(Records contained in a dataset)
---
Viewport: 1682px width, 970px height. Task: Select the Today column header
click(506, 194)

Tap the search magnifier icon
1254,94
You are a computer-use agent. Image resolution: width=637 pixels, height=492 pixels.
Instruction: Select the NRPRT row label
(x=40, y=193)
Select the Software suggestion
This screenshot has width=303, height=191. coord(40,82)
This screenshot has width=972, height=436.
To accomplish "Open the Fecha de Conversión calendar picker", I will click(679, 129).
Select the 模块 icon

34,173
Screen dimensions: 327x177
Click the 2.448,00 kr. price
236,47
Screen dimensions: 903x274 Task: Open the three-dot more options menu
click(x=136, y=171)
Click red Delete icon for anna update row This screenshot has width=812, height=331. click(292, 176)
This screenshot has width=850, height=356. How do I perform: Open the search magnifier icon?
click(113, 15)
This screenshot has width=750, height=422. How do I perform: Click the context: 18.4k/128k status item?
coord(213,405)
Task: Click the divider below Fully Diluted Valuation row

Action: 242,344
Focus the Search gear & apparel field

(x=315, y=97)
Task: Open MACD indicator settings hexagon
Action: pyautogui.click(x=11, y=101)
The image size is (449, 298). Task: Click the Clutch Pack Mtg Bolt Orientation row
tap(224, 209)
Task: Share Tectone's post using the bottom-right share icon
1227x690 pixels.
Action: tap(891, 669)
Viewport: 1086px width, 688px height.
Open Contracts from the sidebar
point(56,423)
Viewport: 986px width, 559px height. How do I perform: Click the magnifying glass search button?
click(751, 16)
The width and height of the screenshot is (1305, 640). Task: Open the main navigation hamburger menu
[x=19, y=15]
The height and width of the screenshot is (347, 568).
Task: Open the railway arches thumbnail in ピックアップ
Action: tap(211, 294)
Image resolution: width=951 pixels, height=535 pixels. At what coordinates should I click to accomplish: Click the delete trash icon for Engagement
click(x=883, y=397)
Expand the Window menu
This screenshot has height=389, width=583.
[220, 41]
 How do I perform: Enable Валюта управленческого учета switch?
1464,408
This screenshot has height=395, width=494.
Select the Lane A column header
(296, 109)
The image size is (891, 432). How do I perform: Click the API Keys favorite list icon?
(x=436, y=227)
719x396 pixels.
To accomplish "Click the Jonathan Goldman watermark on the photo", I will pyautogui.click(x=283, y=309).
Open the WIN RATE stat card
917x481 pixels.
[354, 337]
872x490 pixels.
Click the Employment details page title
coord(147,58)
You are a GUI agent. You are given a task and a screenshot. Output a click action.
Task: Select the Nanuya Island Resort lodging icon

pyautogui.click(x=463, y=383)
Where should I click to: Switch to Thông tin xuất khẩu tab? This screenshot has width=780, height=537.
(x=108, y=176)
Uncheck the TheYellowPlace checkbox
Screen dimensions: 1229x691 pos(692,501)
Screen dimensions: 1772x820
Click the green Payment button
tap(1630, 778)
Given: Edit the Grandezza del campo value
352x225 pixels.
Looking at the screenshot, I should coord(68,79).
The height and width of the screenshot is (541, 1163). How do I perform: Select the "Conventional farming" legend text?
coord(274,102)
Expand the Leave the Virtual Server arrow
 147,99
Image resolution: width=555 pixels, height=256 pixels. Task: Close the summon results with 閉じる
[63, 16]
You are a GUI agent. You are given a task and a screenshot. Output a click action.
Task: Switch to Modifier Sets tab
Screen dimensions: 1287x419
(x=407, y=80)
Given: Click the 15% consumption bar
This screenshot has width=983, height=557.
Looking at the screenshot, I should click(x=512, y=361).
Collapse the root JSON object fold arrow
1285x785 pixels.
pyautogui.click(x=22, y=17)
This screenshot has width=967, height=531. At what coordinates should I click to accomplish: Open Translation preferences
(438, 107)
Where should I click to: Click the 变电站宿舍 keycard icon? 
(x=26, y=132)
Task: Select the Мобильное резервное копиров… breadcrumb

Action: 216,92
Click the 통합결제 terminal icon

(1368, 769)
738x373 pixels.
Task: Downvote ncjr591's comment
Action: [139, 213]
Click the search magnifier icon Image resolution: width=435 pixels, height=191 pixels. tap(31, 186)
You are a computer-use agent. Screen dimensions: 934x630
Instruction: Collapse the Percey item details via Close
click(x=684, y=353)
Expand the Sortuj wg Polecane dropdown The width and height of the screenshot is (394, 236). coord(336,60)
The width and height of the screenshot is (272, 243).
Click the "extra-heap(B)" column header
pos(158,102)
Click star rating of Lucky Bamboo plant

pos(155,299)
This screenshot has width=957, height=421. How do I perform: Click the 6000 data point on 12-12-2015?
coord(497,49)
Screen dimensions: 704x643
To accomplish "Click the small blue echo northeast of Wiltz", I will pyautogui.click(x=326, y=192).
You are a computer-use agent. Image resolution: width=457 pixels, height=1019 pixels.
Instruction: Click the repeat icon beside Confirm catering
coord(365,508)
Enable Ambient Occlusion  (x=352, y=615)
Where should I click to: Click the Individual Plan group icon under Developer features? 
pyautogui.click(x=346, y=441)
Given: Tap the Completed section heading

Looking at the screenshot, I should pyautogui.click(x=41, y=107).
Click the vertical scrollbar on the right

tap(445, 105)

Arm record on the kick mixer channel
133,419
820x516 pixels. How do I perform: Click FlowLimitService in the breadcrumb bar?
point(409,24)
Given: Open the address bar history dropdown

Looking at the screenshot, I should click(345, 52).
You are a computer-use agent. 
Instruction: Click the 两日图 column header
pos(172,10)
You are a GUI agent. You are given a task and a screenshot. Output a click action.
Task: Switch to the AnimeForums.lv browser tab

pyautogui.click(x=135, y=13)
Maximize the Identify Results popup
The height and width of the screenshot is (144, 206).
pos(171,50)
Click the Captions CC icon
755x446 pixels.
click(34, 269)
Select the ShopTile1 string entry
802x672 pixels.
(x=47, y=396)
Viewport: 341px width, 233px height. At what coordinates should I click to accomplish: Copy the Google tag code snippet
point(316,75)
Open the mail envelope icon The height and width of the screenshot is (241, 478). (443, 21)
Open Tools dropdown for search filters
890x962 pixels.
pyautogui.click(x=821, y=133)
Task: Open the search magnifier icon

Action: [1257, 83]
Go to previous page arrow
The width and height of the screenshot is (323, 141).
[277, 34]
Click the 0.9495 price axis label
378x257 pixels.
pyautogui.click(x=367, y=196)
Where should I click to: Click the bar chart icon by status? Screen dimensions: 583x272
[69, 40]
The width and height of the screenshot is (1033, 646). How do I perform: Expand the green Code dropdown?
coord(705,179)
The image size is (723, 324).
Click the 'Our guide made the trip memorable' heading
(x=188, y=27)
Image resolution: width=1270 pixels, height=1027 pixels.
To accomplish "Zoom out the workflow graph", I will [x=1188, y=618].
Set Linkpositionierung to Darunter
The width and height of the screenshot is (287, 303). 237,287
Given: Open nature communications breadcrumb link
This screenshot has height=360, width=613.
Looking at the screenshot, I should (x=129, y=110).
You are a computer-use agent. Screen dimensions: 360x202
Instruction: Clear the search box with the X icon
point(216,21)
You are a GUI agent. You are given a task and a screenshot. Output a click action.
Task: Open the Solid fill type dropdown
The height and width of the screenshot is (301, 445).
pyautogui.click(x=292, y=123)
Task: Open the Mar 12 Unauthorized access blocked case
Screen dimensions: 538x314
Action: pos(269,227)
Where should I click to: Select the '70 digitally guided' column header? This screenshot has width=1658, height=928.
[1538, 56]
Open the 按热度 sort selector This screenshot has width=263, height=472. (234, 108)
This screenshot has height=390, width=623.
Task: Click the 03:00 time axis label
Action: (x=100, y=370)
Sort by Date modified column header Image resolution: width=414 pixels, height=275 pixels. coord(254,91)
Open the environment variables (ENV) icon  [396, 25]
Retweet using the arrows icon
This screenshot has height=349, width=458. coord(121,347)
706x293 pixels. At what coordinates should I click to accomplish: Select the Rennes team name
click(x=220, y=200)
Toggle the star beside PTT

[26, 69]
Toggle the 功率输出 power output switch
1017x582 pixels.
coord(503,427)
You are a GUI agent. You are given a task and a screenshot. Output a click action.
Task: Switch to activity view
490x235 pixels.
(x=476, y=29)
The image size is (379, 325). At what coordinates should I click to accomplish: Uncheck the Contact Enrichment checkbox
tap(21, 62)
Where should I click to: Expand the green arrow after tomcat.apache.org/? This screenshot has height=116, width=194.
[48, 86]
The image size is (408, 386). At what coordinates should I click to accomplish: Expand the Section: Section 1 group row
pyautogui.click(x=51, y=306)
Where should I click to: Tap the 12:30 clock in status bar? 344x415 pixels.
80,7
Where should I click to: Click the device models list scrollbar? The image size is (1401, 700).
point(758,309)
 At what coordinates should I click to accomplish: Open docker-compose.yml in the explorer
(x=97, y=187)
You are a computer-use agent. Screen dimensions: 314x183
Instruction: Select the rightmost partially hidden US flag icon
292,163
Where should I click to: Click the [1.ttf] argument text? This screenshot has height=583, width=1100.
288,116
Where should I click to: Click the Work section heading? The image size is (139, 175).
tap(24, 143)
---
__EXERCISE BRIEF__.
Read the entries and show each line that mentions "computer".

__EXERCISE OUTPUT__.
You are a computer-use agent. Image resolution: width=637 pixels, height=492 pixels.
You are a computer-use agent. Screen dimensions: 934x630
You are a computer-use agent. Image resolution: width=457 pixels, height=1019 pixels.
You are a computer-use agent. 
You are a computer-use agent. Screen dimensions: 360x202
You are a computer-use agent. Screen dimensions: 314x183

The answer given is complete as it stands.